• Materials provided:

= = = = =

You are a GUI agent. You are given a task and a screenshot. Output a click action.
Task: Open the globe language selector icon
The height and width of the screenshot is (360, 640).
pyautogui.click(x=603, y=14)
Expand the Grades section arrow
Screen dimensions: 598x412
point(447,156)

= = = = =

• Task to carry out:
Beginning with the first line and ending with the last, restate the data word for word.

• Your response:
You are a GUI agent. You are given a task and a screenshot. Output a click action.
Task: Open the globe language selector icon
The height and width of the screenshot is (360, 640).
pyautogui.click(x=603, y=14)
Expand the Grades section arrow
Screen dimensions: 598x412
point(447,156)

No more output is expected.